Just Like Old Times: Garbage Hauler Linked to Gambinos Gets Grilled

New York City's private carting industry is the focus of ongoing probes of two garbage haulers following a number of fatal accidents caused by garbage trucks either losing tires or crashing into people.

Joe Gallo, former Gambino consiglieri 

New York City's Business Integrity Commission (BIC), which licenses and regulates private sanitation companies, is investigating New Jersey-based Century Waste Services, which was once linked to an associate of the Gambino crime family.

The Port Authority of New York & New Jersey also is investigating Century Waste Services to learn how it scored $2.7 million in contracts since 2014.




Century Waste’s headquarters are located in Elizabeth, New Jersey, on property owned by Frank Savino, the father of the current owner of Century, raising questions about to what extent Frank Savino may be involved in an industry that BIC expressly barred him from in 1998 as part of a plea agreement with the Manhattan district attorney.

Savino got caught up in a major crackdown of the New York Mafia's influence and corruption of the private waste hauling business, as ProPublica reported. The probe found that he had employed Vito Pesce, an alleged associate of the Gambino crime family, as director of operations. (An uncle of the current owner also was banned.)

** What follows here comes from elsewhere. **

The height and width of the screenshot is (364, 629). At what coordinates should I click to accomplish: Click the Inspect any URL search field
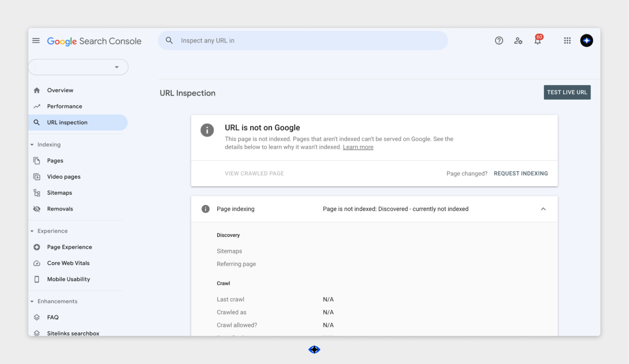(303, 41)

Pesce admitted during testimony that he “had a close relationship” with reputed Gambino member Joseph C. Gallo, according to BIC records. Gallo’s late father, Joseph N. Gallo, was once the Gambino crime family’s consigliere until Salvatore (Sammy The Bull) Gravano replaced him following the 1985 assassination of Paul Castellano. Pesce testified that he used his friendship with the younger Gallo “to obtain waste removal accounts for the Savino companies,” according to a 2015 BIC report.

Savino and "other members of his family" ran several trash hauling companies in New York City two decades ago. "In the late 1990s, as part of a racketeering case brought by the Manhattan DA’s office, prosecutors charged Savino with conspiracy to form a monopoly. Savino eventually pleaded guilty to a misdemeanor — criminal facilitation. In order to sell the family companies, he agreed to a lifetime ban from the private trash industry," ProPublica reported.

The probes of Century Waste Services follow BIC's emergency suspension last week of Bronx-based Sanitation Salvage, another carting company, which was involved in two deadly crashes since November 2017. Sanitation Salvage's record also includes some 58 collisions involving its trucks since March 2016.

New York City's BIC has conducted several organized crime investigations in recent years, including the 2010 murder of Luchese associate James Donovan for which Luigi Grasso and Richard Riccardi were found guilty and given heavy prison time. They were convicted primarily because of the testimony of another wiseguy who flipped -- and was the one who actually fired the shot that killed Donovan in what was allegedly supposed to have been a robbery. (While in jail  Grasso actually saved another inmate's life while awaiting sentencing for a gun charge. You can't make this stuff up, honestly.)

And despite law enforcement's efforts to keep mobsters out of New York's sanitation business, in 2013, the FBI and NYPD rounded up mobsters connected to three of New York's five crime families in a series of predawn raids based on indictments charging extortion and other federal crimes related to the garbage-hauling business.